Further genetic analysis of the Segregation Distorter complex of Drosophila melanogaster: Electron microscopy studies and identification of sequences underlying the function of Enhancer of Segregation Distortion, E (SD)

The Segregation Distorter (SD) complex of genes on the second chromosome of Drosophila melanogaster has been the subject of research for over forty years since its isolation from natural populations. The interaction of the variant loci on an SD chromosome with a sensitive target called Responder ( Rsp) within a male germline results in the dysfunction of the Rsp bearing sperm. This dissertation has focused on cloning one of the SD variant loci called Enhancer of Segregation Distortion (E(SD)) utilizing three approaches that included positional cloning, RAPD-PCR to detect SD chromosome specific polymorphisms and P element mutagenesis. From these studies, I have derived a preliminary map of the genomic region to which E(SD) has been localized and identified polymorphic DNAs on SD chromosomes that may be useful in future mapping experiments. Additionally, a genetically modified P transposable element called SUPor-P has been inserted into the heterochromatin of an SD chromosome derivative that carries E(SD).
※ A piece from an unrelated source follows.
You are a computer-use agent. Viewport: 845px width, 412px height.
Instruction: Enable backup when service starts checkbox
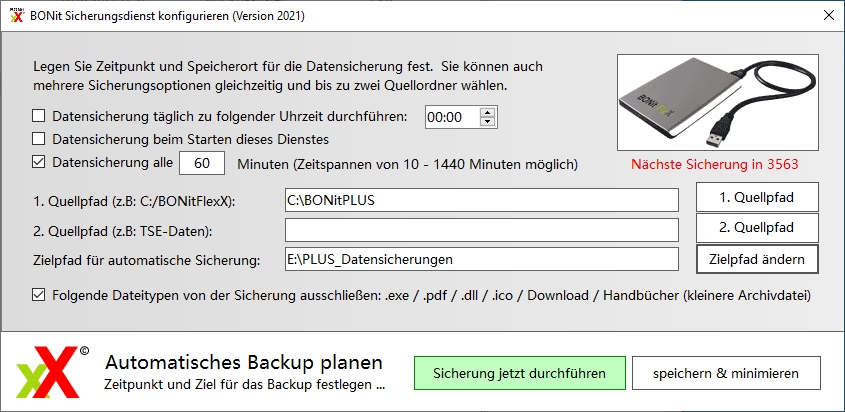click(x=38, y=139)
Excision of the transposon from this chromosome can result in derivatives that are deleted for E(SD) function. This result indicates that the P element insert is sufficiently close to E( SD) to further mutagenize and aid in the cloning of the locus.;Two other studies were initiated during my dissertation that are presented here. The first study reexamines the ultrastructural phenotype of spermatogenesis in SD males, The original transmission electron microscopy surveys in heterozygous SD males over twenty years ago found a late maturation defect in half of the spermatids. This finding contradicts genetic and molecular data that indicates that the SD components act at an earlier stage of sperm maturation. To address this discrepancy, I reexamined spermatogenesis at the ultrastructural level in males in which SD-mediated drive is occurring in nearly all sperm. The second study was a collaborative effort in which a megabase physical map was derived for the pericentromeric Rsp locus. Other findings that include the identification of a fragment that may contain the second chromosome centromere are presented in that chapter.